### EXCERPTED RECORDS ###

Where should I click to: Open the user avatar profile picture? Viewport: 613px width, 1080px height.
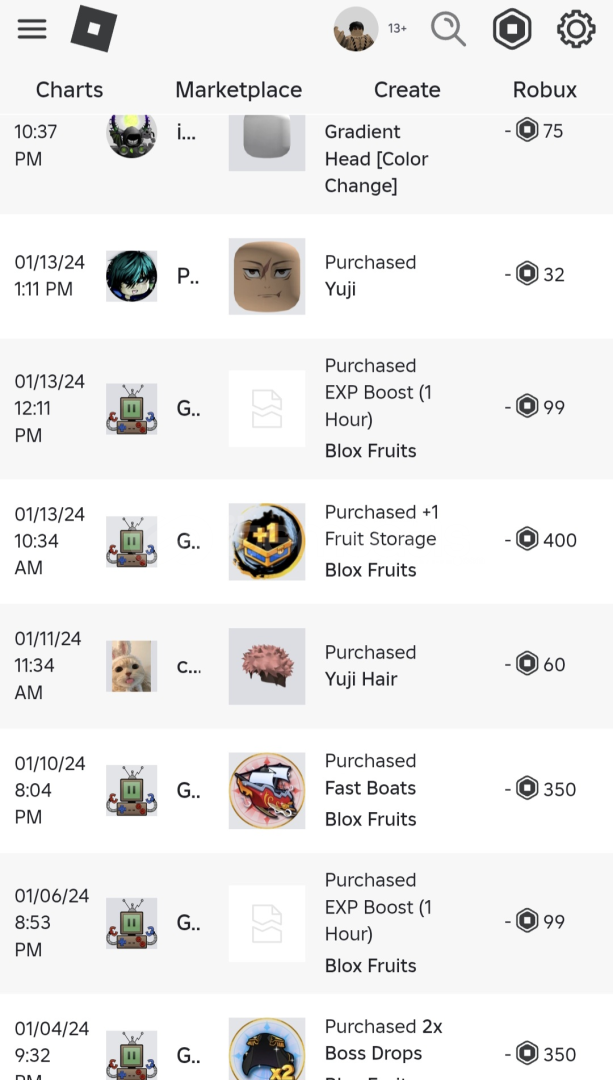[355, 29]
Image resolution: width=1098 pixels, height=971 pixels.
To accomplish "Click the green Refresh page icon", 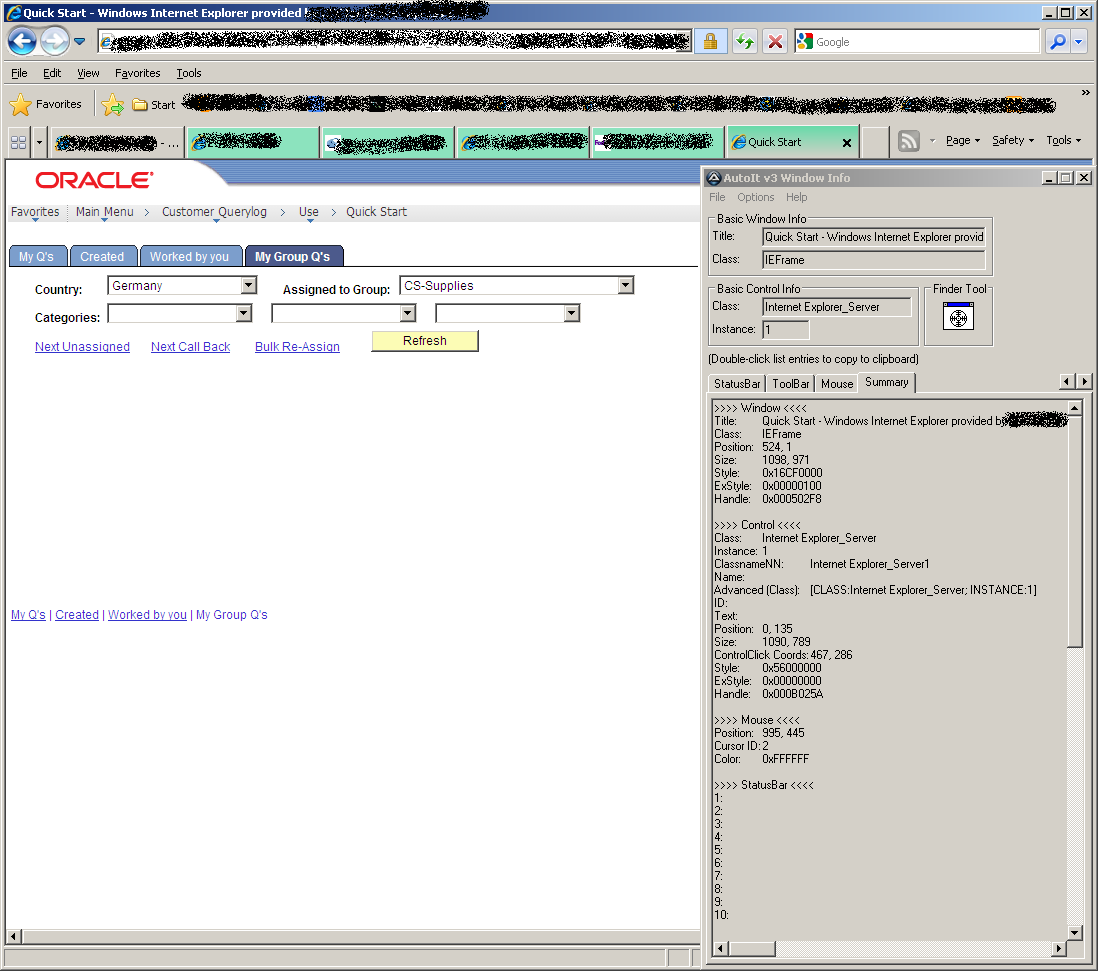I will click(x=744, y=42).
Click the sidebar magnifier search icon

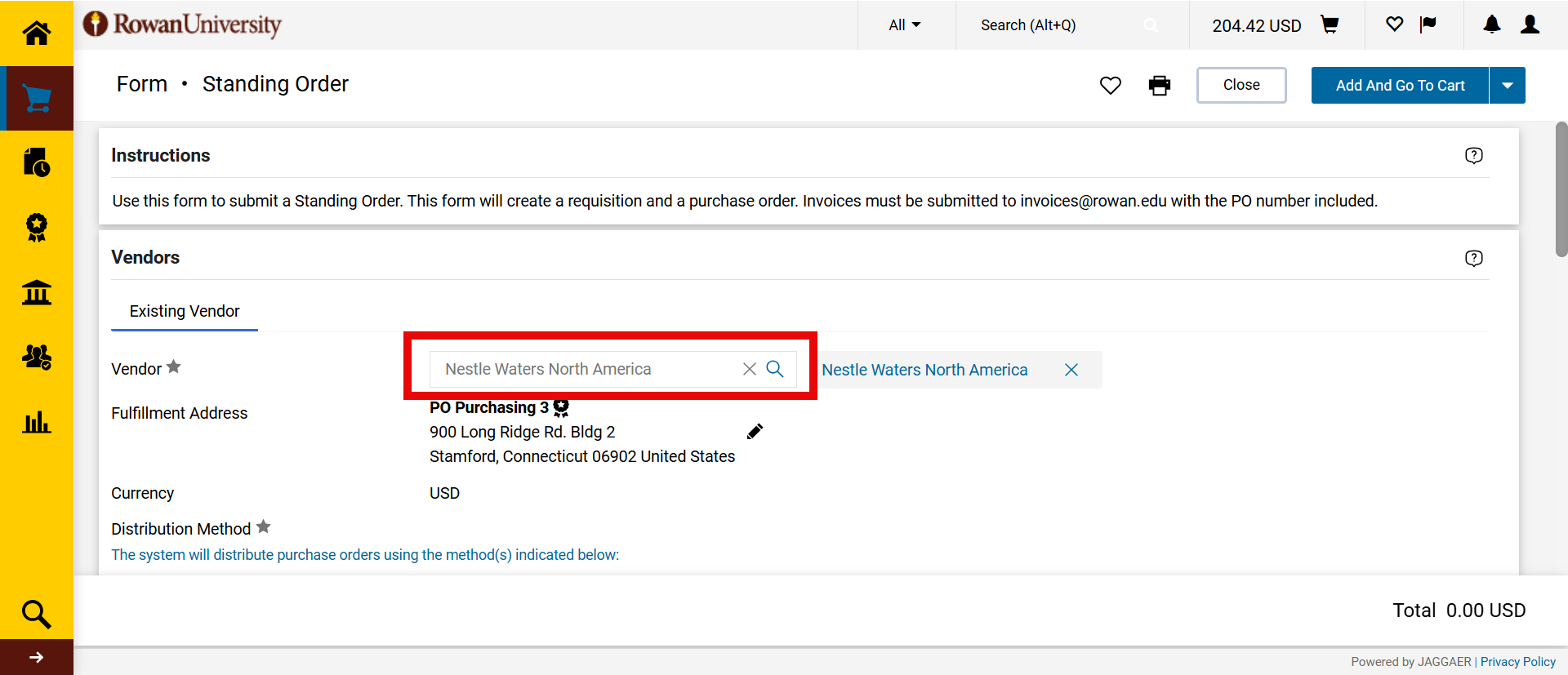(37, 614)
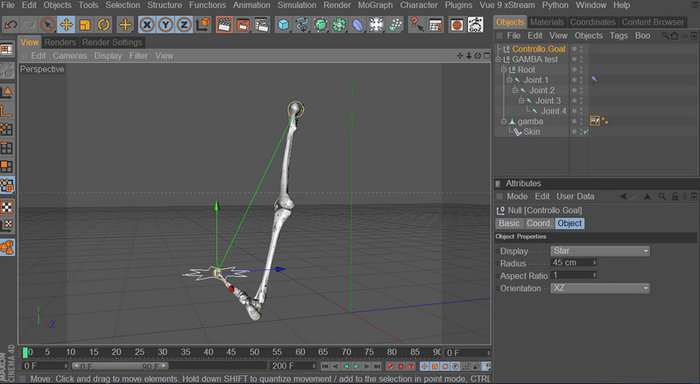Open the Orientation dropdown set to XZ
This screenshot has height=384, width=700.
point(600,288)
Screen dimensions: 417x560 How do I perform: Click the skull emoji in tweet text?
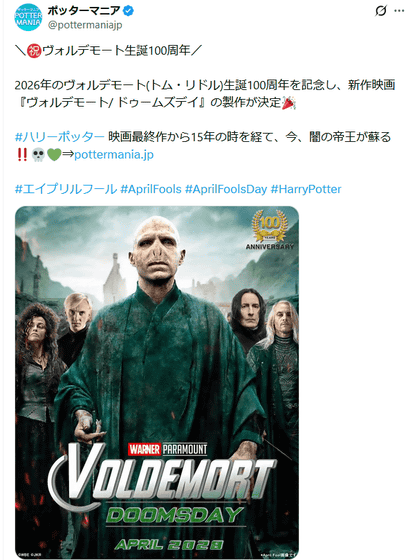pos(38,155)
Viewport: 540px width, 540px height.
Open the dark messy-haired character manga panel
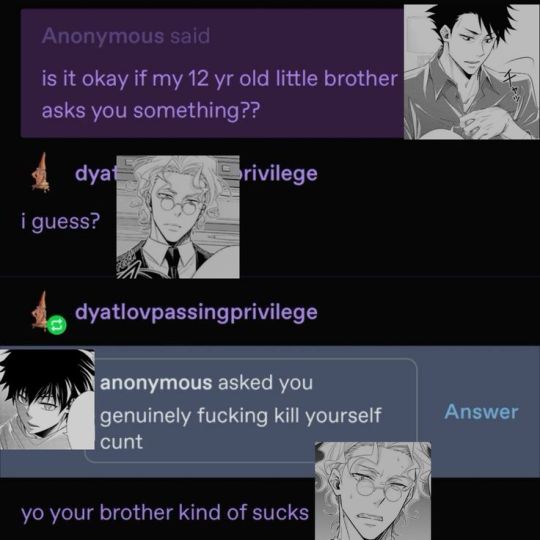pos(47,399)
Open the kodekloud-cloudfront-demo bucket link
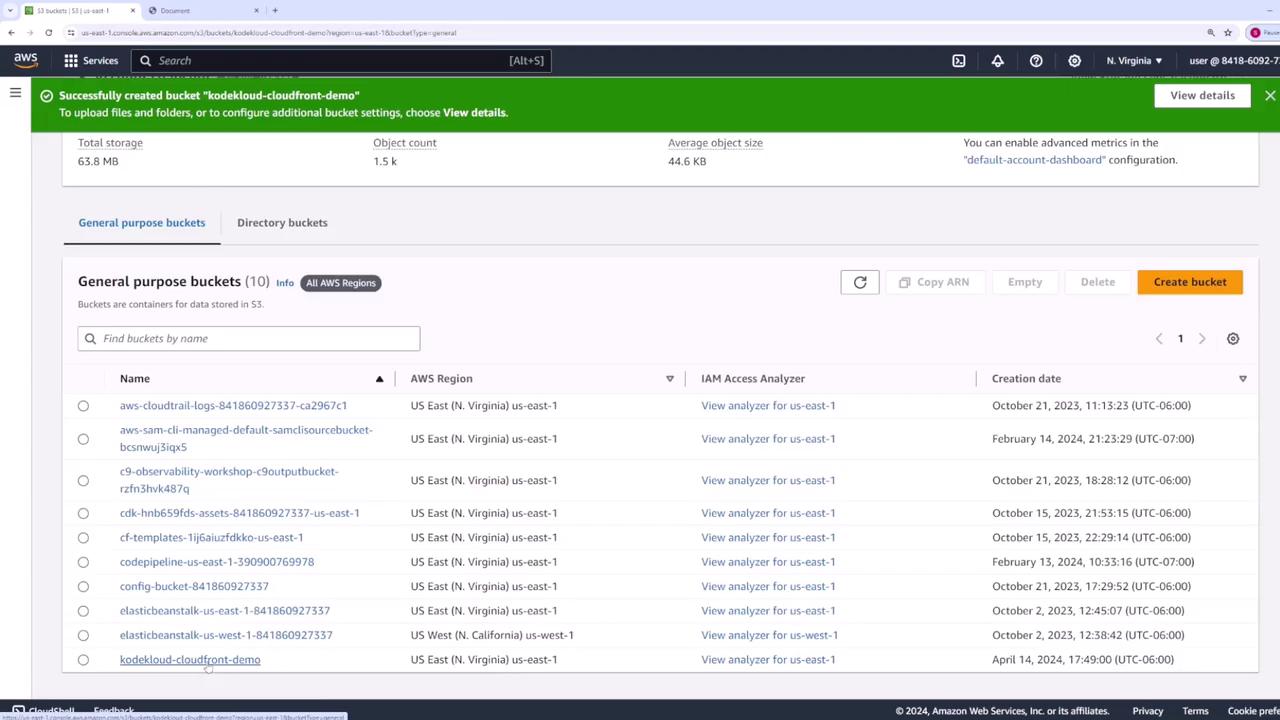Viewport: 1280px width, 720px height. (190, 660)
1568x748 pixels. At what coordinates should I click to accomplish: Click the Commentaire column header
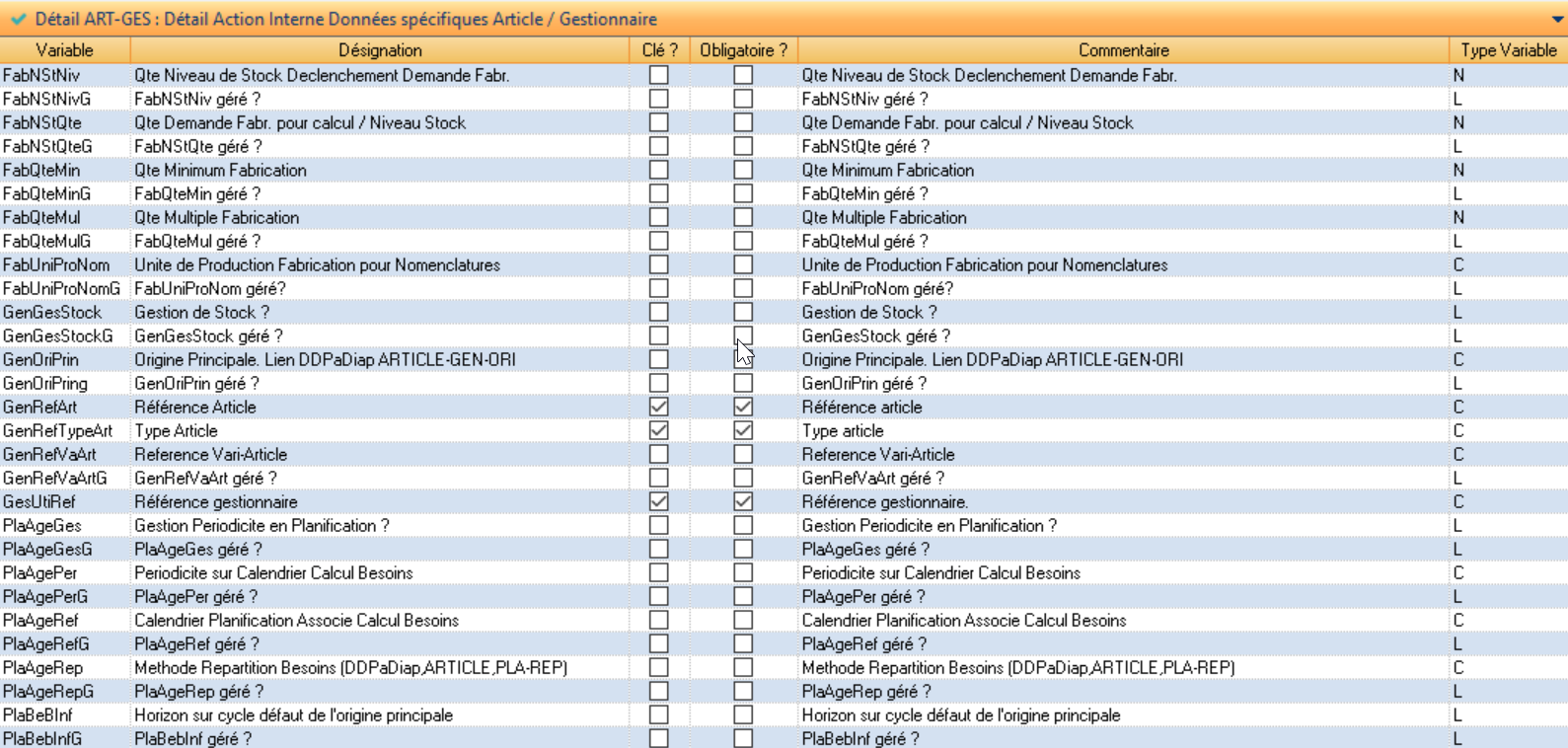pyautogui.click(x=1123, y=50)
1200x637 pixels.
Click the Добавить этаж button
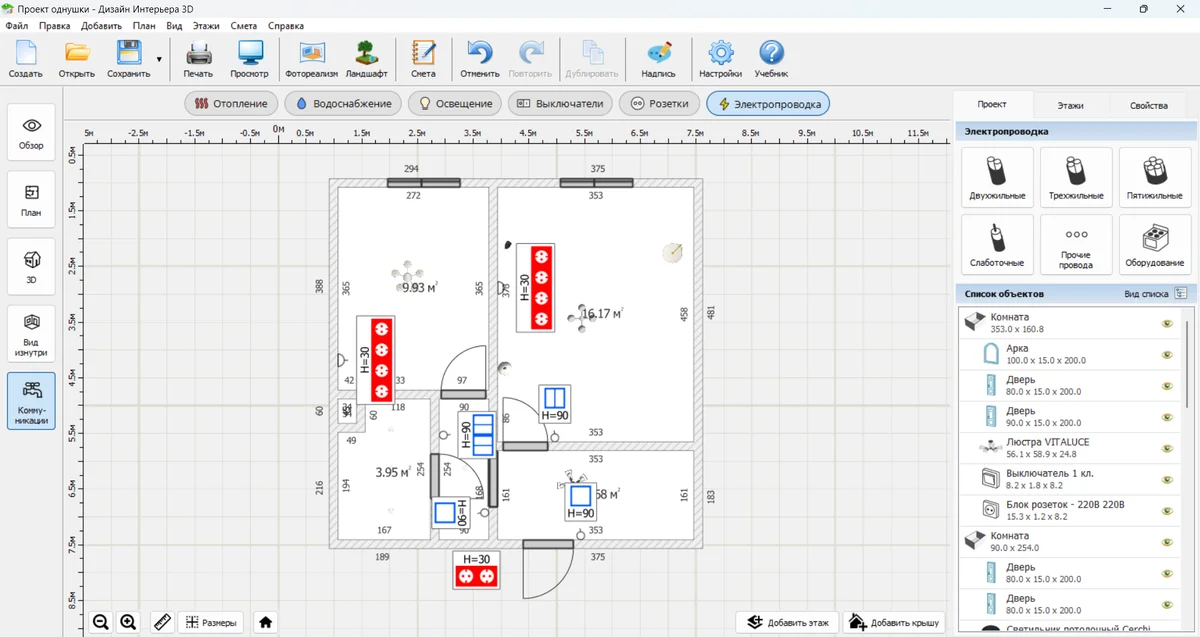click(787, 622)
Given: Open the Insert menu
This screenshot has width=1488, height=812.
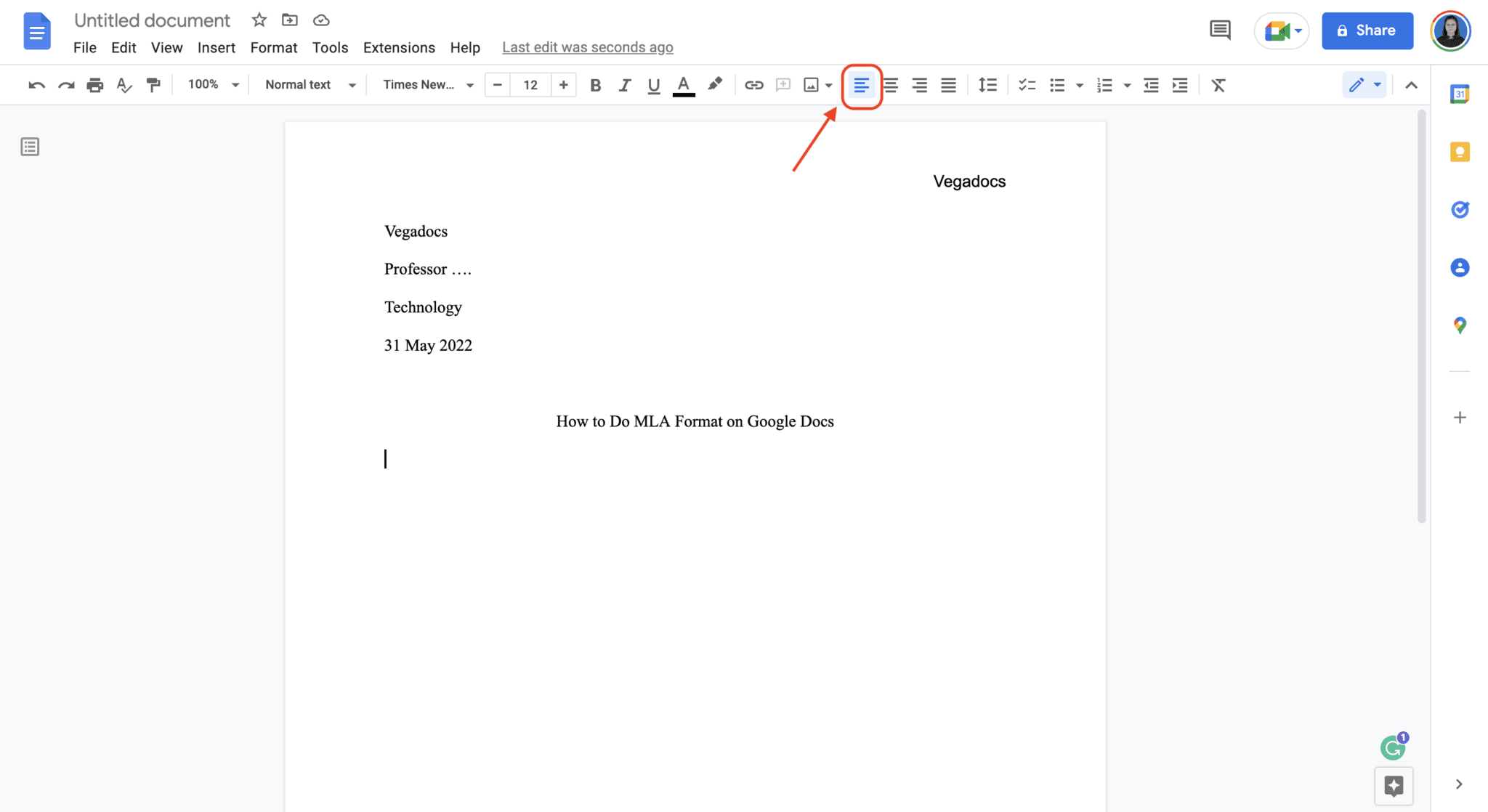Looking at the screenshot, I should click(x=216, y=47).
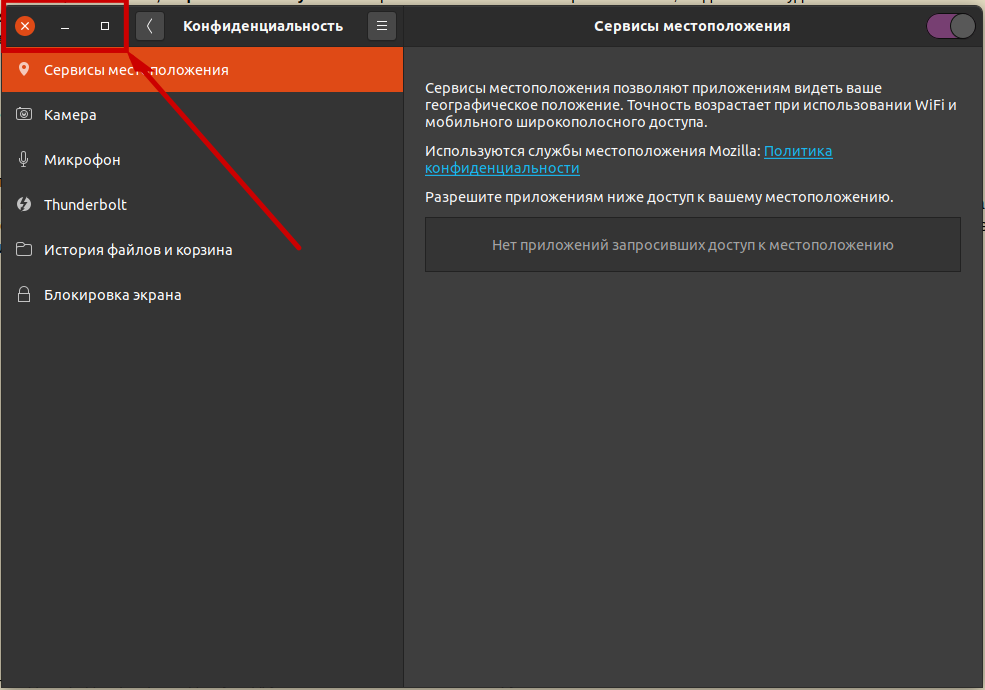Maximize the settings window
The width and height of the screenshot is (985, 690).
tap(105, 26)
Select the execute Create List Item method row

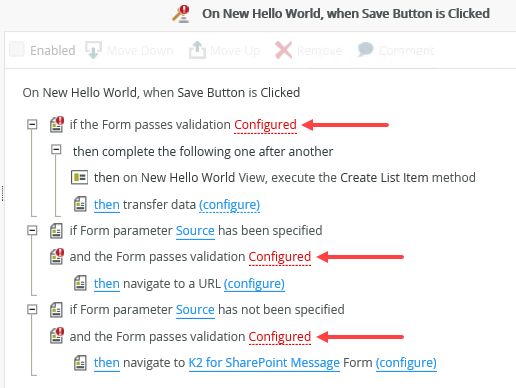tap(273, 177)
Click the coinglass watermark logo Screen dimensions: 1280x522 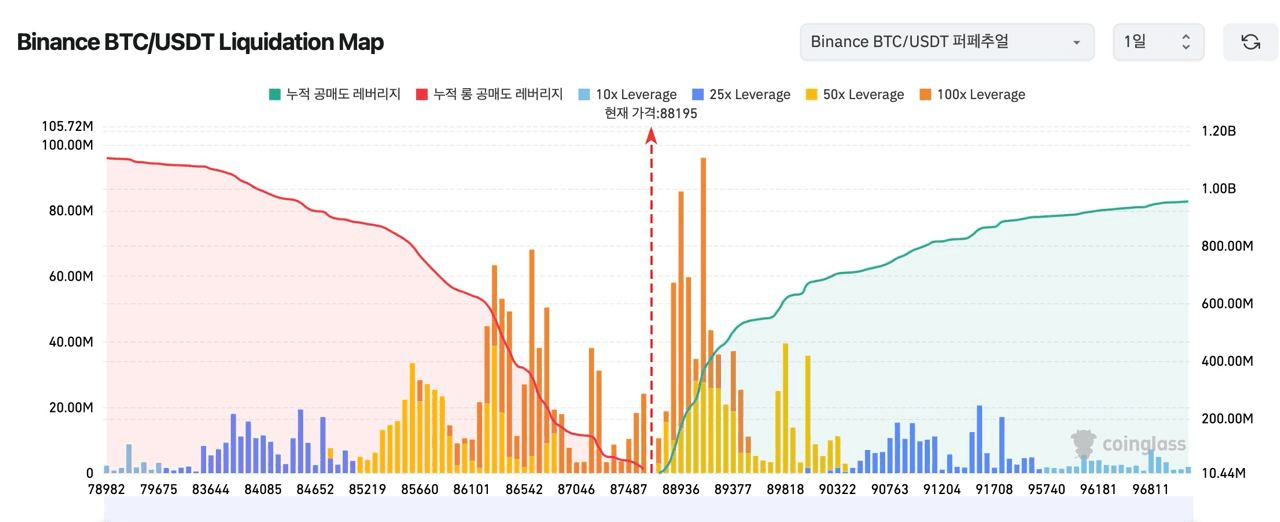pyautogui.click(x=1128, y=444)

###

YOUR TASK: In the entries above, find the line containing "Open the dark" and the line containing "Given: Open the Insert menu", then copy both and every line between them exactly, without any picture.

SOLUTION:
Open the dark messy-haired character manga panel
pos(47,399)
Open the kodekloud-cloudfront-demo bucket link
Viewport: 1280px width, 720px height. (190, 660)
1568x748 pixels. At what coordinates should I click to accomplish: Click the Commentaire column header
pyautogui.click(x=1123, y=50)
1200x637 pixels.
Click the Добавить этаж button
click(787, 622)
Given: Open the Insert menu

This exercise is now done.